What is the best solution to store billions of binary documents ?
Problematic :
- We want to store billions of binary documents. This storage has to be safe (replicated) and durable.
- We need backup and a DRP (mostly in case of human error).
- Versionning might be preferable, but it's not a requirement.
- The storage will probably be on the cloud
- Eventual consistency is OK
Here is a list of studied solution, with pros & cons
Cassandra, column-oriented :
pros : great for scale, failover and replication. Great support, books and community. Freat for write
cons : Setup might be complicated. Based on Thrift, which offers no streaming abilities.

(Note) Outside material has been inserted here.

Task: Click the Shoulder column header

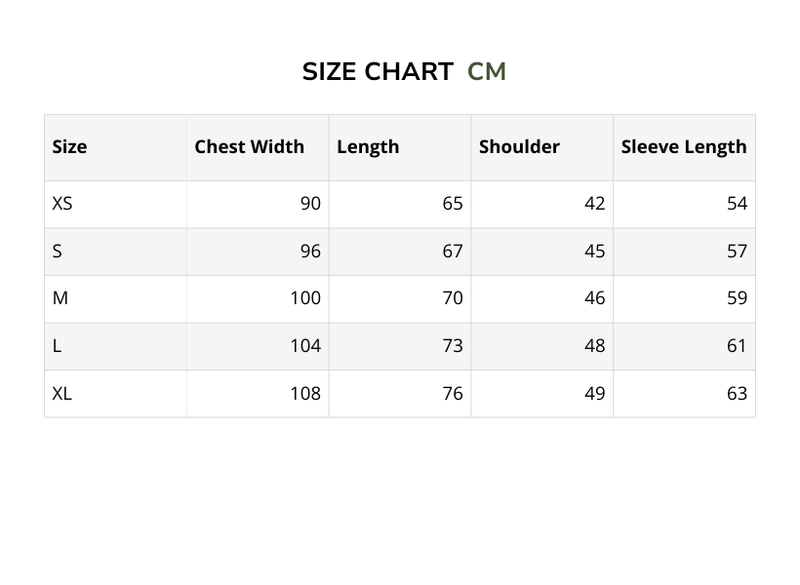Action: pyautogui.click(x=519, y=147)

See http://stackoverflow.com/questions/3911529/storing-binary-data-on-cassandra-just-like-mysql-blob-binary
Hbase, column-oriented :
pros : based on hdfs, designed to scale and replicate, good doc/book. Can be used with haddop tools (Pig, hive etc.). Great for reads.

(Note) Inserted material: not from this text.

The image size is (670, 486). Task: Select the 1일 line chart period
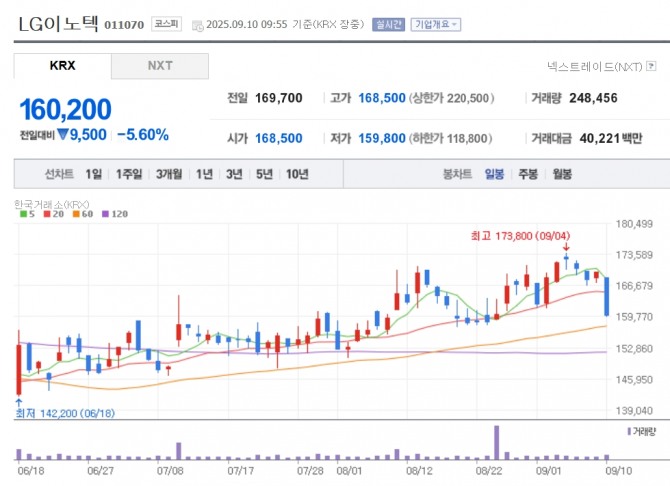(x=94, y=174)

cons : Setup might be complicated. Isn't really good for binary data, see http://reavely.blogspot.com/2011/05/hbase-scalability-for-binary-data-i.html, http://www.quora.com/Apache-Hadoop/Is-HBase-appropriate-for-indexed-blob-storage-in-HDFS, http://www.quora.com/Apache-Hadoop/How-would-HBase-compare-to-Facebooks-Haystack-for-photo-storage.
A solution might be to store link/id in hbase and data in hdfs, but the NameNode keeps an image of the entire file system namespace and file Blockmap in memory, so be careful if you really have tons of docs.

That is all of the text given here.